But an explanation between them was the last thing she wanted just then.
She fairly ran, leaving him panting in the wake of her airy skirts.

For the first time since the thing began Clara was left out completely.
Flora knew she was even left out of a possibility of listening at the
keyhole. For the bright, tight, little room into which Harry followed
her was approached by a square entry and a double door. The room itself
overhung the garden as a ship's deck overhangs the sea. Leather books
and long red curtains were the note of it. She and Harry had often been
here together before. Harry had made love to her here, and she had found
it pleasurable enough. But the fact that she could recall it now with
distaste made this familiar surrounding seem strange, and they
themselves strangest of all.

He hadn't got his breath. He had hardly shut the door on them before she
began. "Well, something has happened." She had his attention. His other
purpose was arrested. "Oh, something extraordinary. I would have told
you on the spot, only I thought you would rather Clara didn't know it."

"I?" That left him staring. "What have I to do with it?"

At this she gave him a long look. "It was through you he ever had the
chance of seeing me.
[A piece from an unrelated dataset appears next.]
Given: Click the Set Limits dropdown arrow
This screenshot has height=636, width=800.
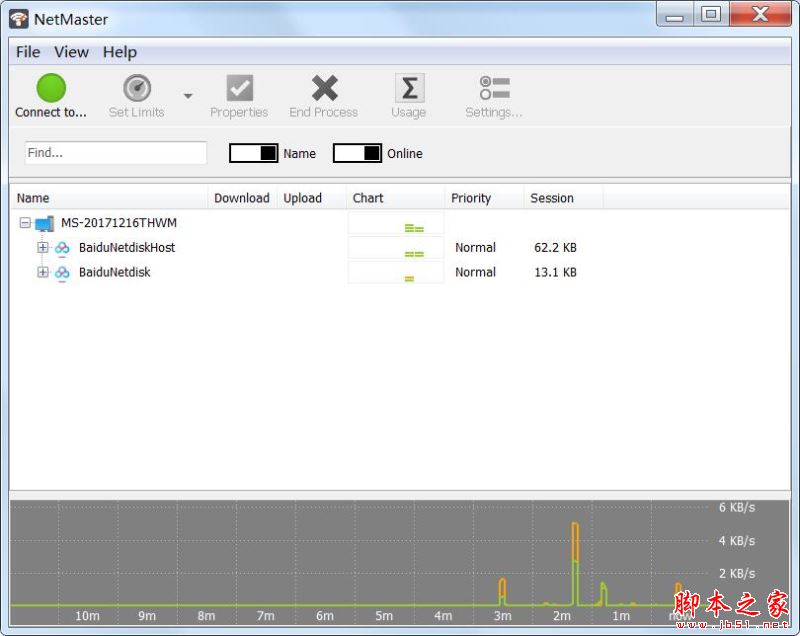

I mean the blue-eyed Chinaman. He has followed me
all the evening. He followed me here to the very door." Flora's array of
facts fell so fast, so hard, so pointed, that for a moment they held him
speechless in the middle of the room.

Any fleeting suspicion she might have had of his complicity in the
Chinaman's pursuit vanished. He showed plain bewilderment. For a moment
he was more at sea than herself. The next she saw the shadow of a
thought so disturbing that it sharpened his ruddy face to harshness. He
stepped toward her. "What did he say to you?" He loomed directly above
her, threatening.

"Nothing. He didn't say anything. But I know he followed me quite to
the house, for I saw his shadow all the way down the hill."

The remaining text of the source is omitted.